The MIT-MAGIC-COOKIE protocol allows Xdm to create a hard-to-guess token that is only readable by the user account which successfully logged in via Xdm. It uses the Unix file system access control to protect the token. The user can copy this token to the user's home directories on other systems to allow clients on those hosts to connect to the X server. [Sch91]

When using MIT-MAGIC-COOKIE-1, the client sends a 128 bit ``cookie'' along with the connection setup information. If the cookie presented by the client matches one that the X server has, the connection is allowed access. The cookie is chosen so that it is hard to guess; xdm generates such cookies automatically when this form of access control is used. The user's copy of the cookie is usually stored in the .Xauthority file in the home directory, although the environment variable XAUTHORITY can be used to specify an alternate location. Xdm automatically passes a cookie to the server for each new login session, and stores the cookie in the user file at login.
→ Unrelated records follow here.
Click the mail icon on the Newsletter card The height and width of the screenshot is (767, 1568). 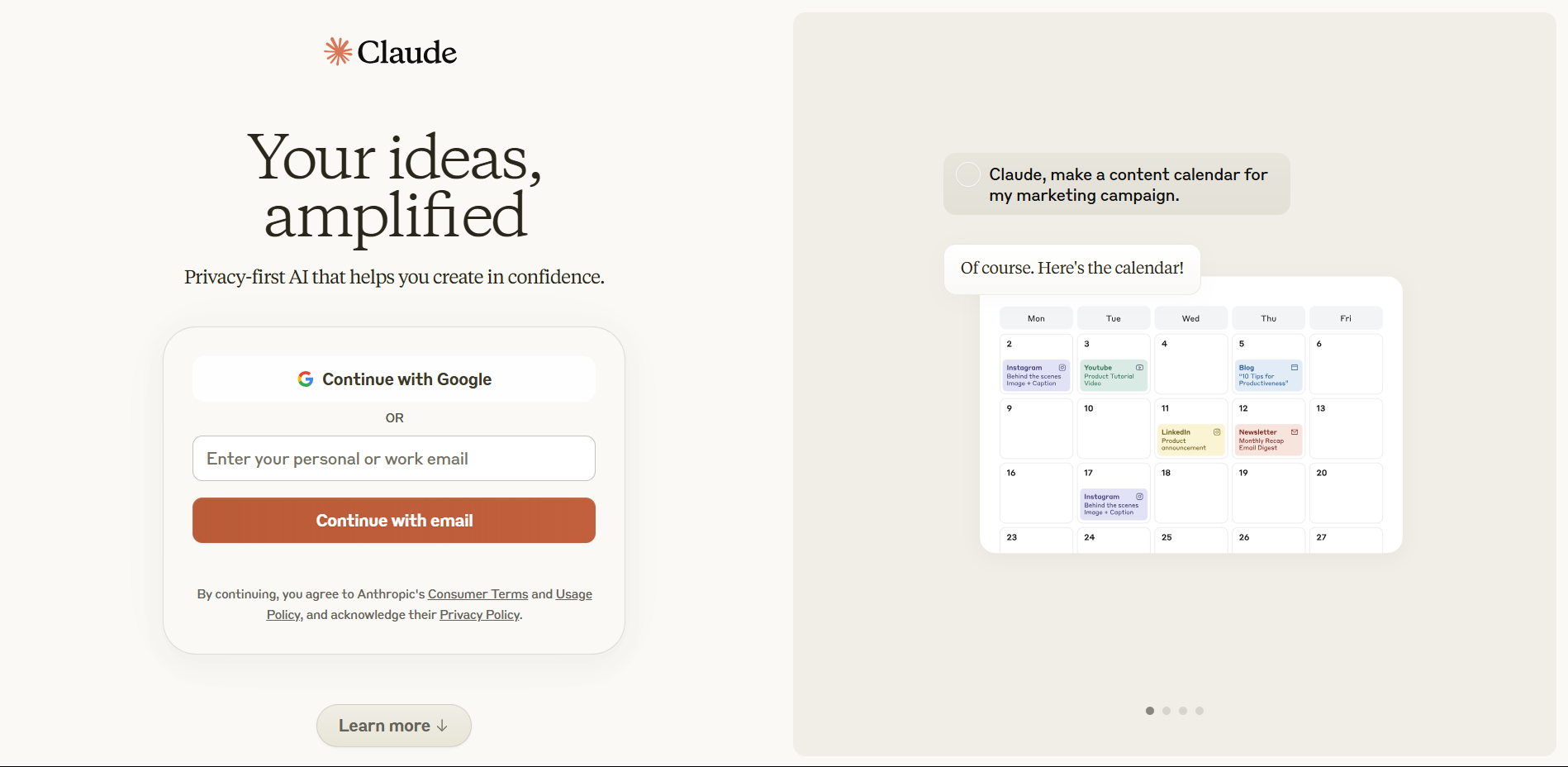pos(1295,432)
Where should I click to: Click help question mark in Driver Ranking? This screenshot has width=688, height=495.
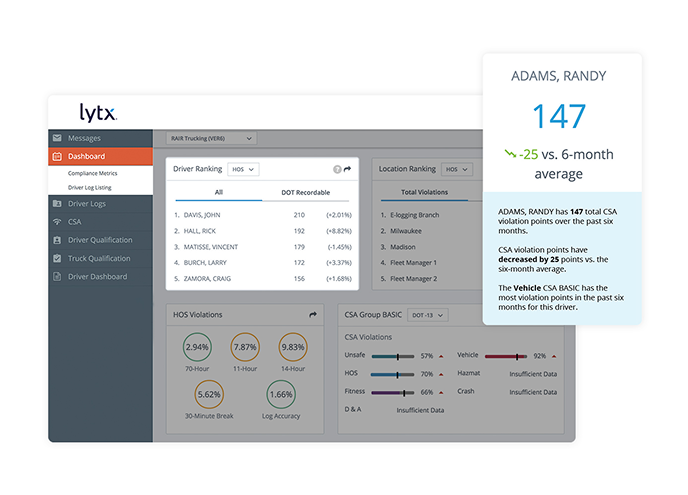[x=337, y=169]
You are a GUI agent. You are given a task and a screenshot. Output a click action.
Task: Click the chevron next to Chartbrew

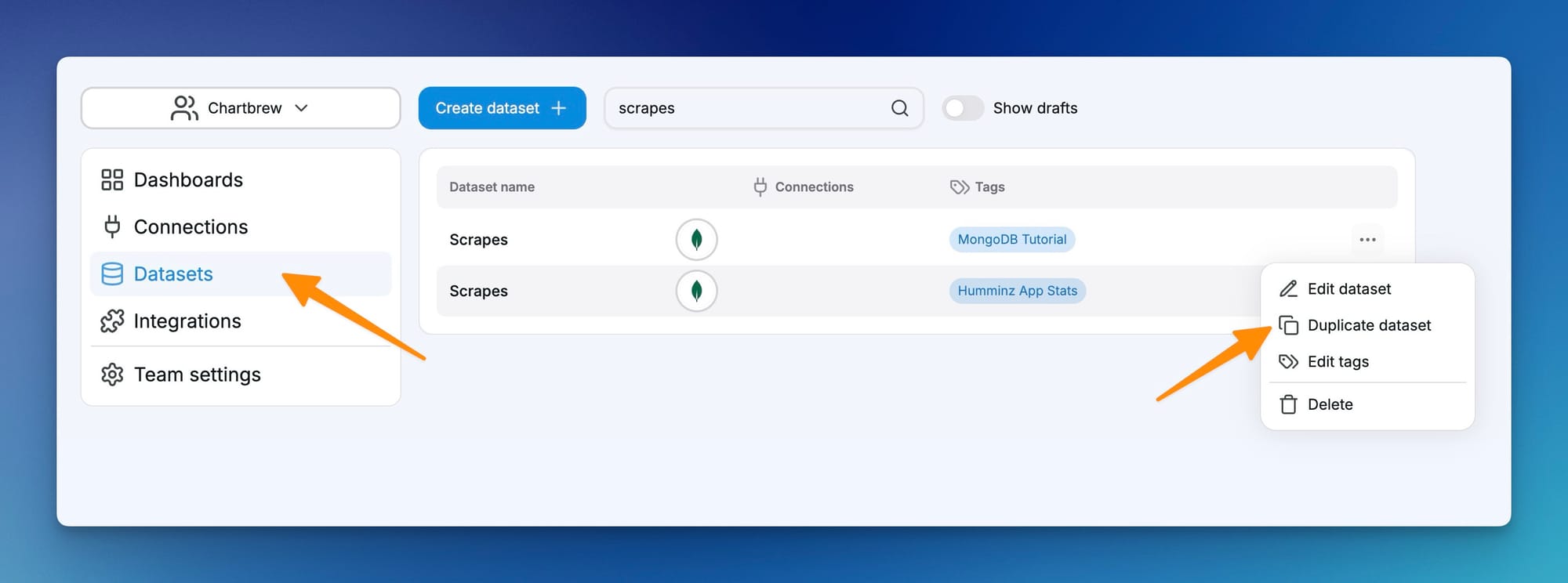301,108
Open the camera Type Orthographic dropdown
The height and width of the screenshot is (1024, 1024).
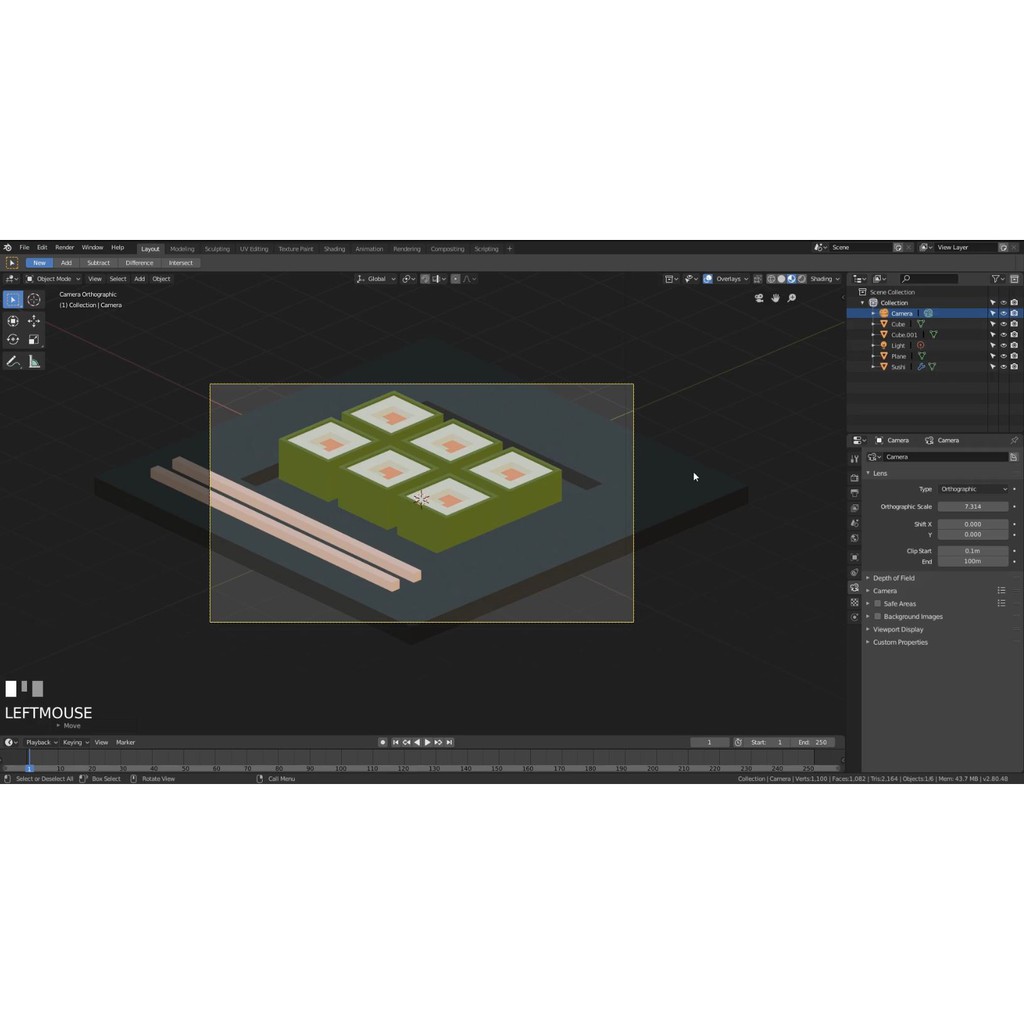[x=973, y=489]
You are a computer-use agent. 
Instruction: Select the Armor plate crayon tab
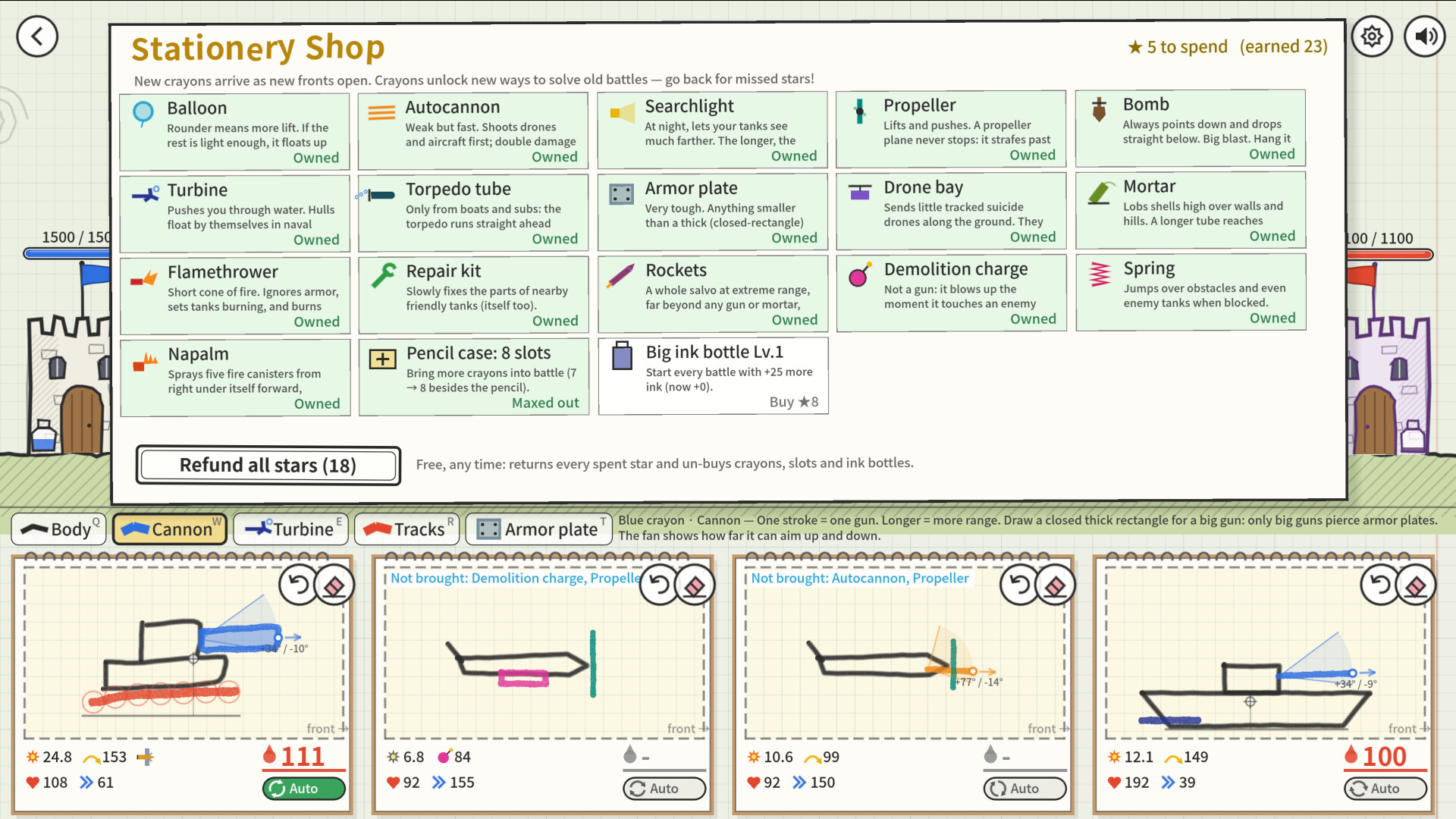[x=538, y=529]
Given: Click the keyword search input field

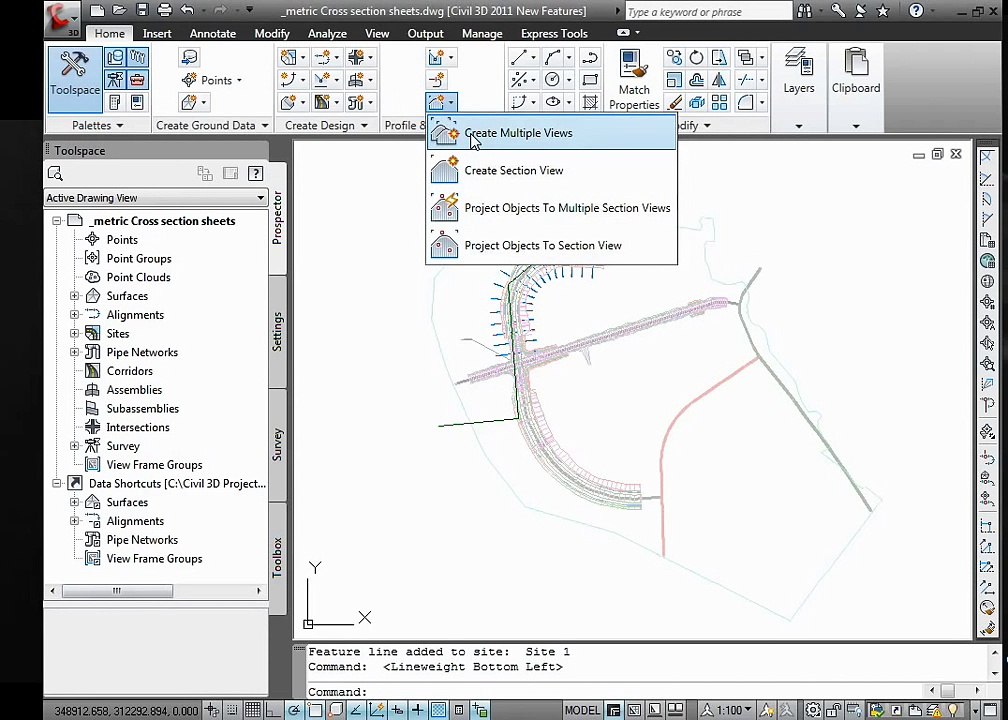Looking at the screenshot, I should pyautogui.click(x=708, y=12).
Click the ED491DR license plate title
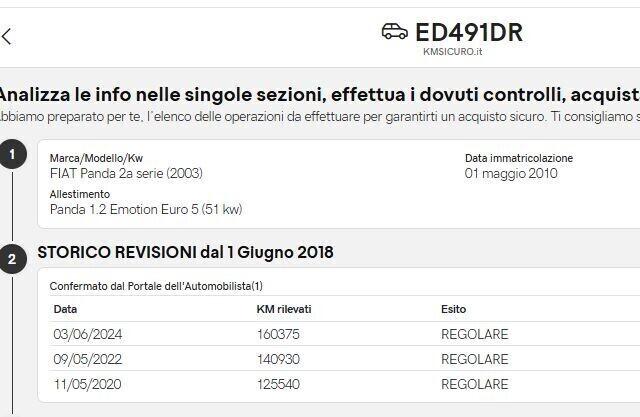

The cookie is transmitted on the network without encryption, so there is nothing to prevent a network snooper from obtaining the data and using it to gain access to the X server. This system is useful in an environment where many users are running applications on the same machine and want to avoid interference from each other, with the caveat that this control is only as good as the access control to the physical network. In environments where network-level snooping is difficult, this system can work reasonably well.